▶ [TASK TO CARRY OUT]
Translate this sentence from the news report on Bob Clark's death into Spanish: "The road was closed until about 10:40 while authorities investigated."

▶ [PAGE EXTRACT]
········

Director Bob Clark, who made the classic A Christmas Story and other films such as Porky’s, Black Christmas, Baby Geniuses 1 and 2, and Karate Dog, was killed with his son in an auto accident
Director Bob Clark dead in car wreck
Film director Bob Clark and his son Ariel were killed in an early morning collision along a stretch of Pacific Coast Highway in Pacific Palisades, authorities said.
Clark directed the classic holiday film “A Christmas Story” in 1983 and was the producer of the “Porky’s” films, along with about two dozen other features.
The crash was reported about 2:20 a.m. on PCH just south of Bay Club Drive. Police said Clark, 67, of Pacific Palisades, and his son, who was 22 and lived in Santa Monica, were pronounced dead at the scene.
LAPD investigators said Clark was driving a 1997 Infiniti Q-30 sedan southbound on PCH when the driver of a GMC Yukon, Hector Valazquez-Nava, 24, of Los Angeles swerved and hit the Clark vehicle head-on.
The road was closed until about 10:40 while authorities investigated.
Nava and a 29-year-old Azusa woman were transported to a local hospital, where they were treated for minor injuries, said LAPD Lt. Paul Vernon.
Nava was found to be driving under the influence of alcohol and operating a motor vehicle without a driver’s license. After treatment, he was booked on suspicion of driving under the influence of alcohol and gross vehicular manslaughter, Vernon said.

········

▶ [AVAILABLE DATA]

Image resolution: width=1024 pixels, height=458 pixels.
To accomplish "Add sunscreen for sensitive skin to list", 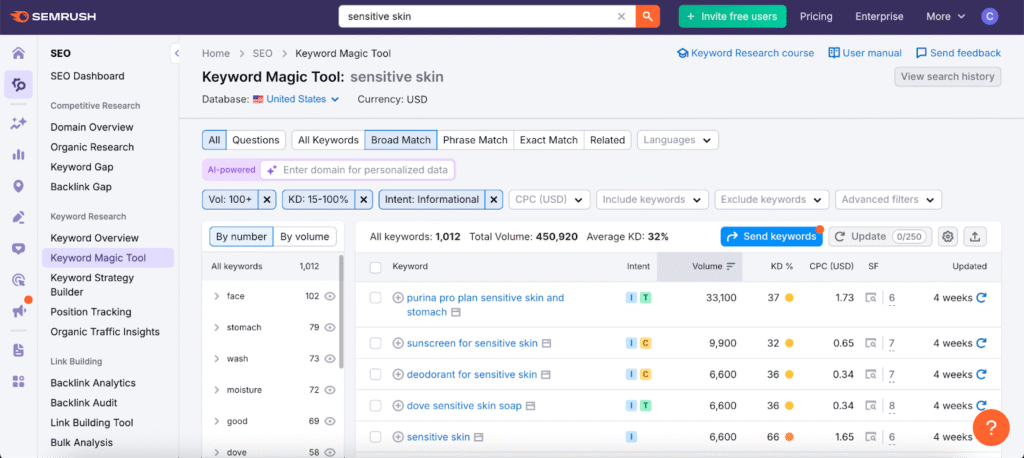I will [x=398, y=343].
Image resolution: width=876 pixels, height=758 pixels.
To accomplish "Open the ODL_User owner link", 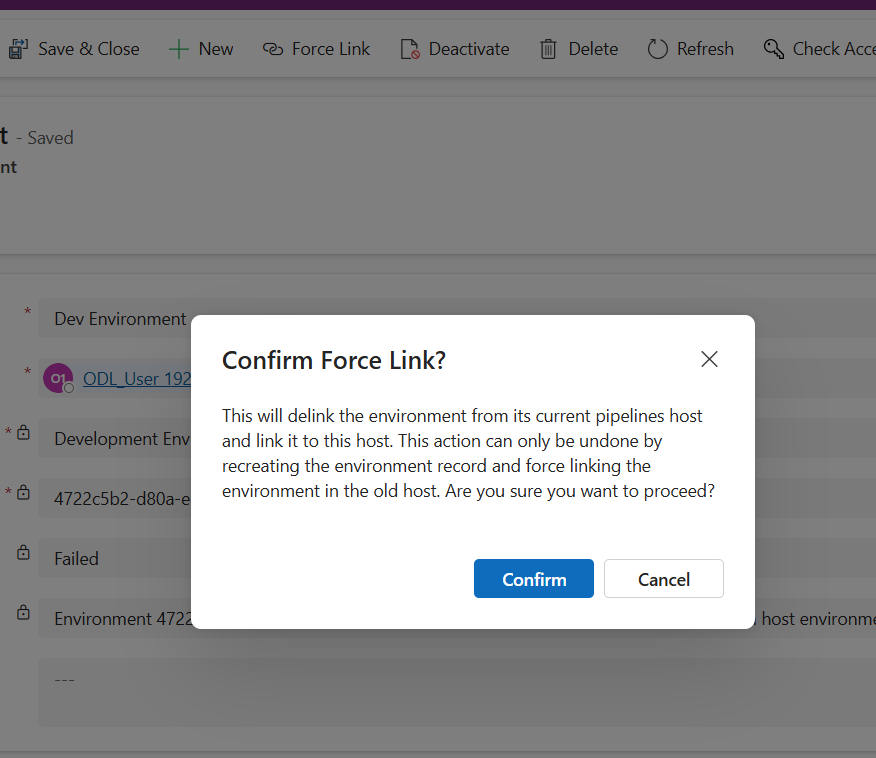I will pos(136,379).
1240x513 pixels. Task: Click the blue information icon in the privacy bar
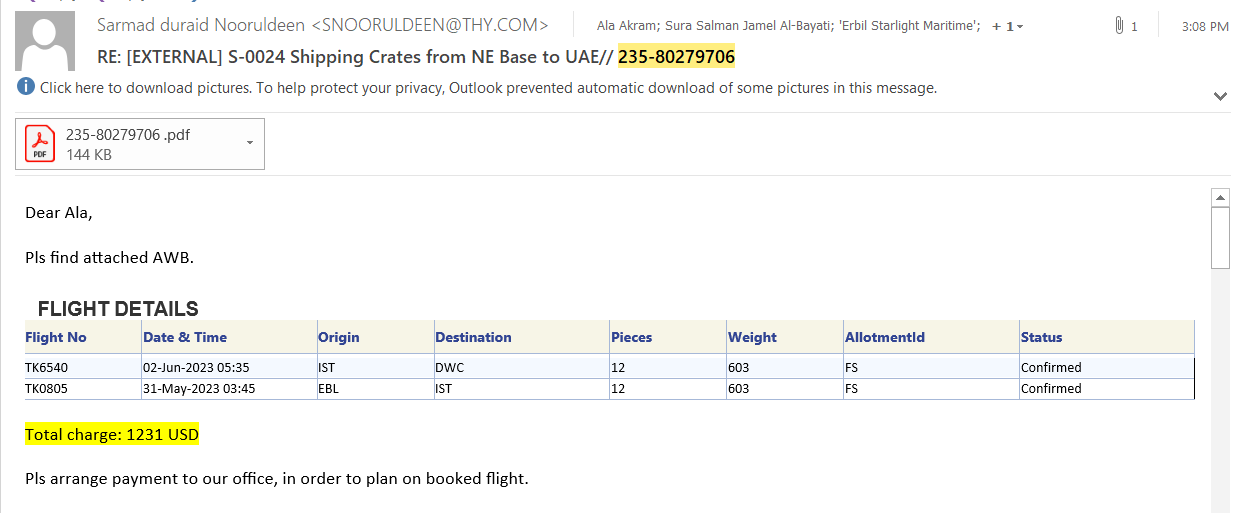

········

▶ [RESPONSE TO THIS EXERCISE]
La carretera estuvo cerrada hasta alrededor de las 10:40 mientras las autoridades investigaban.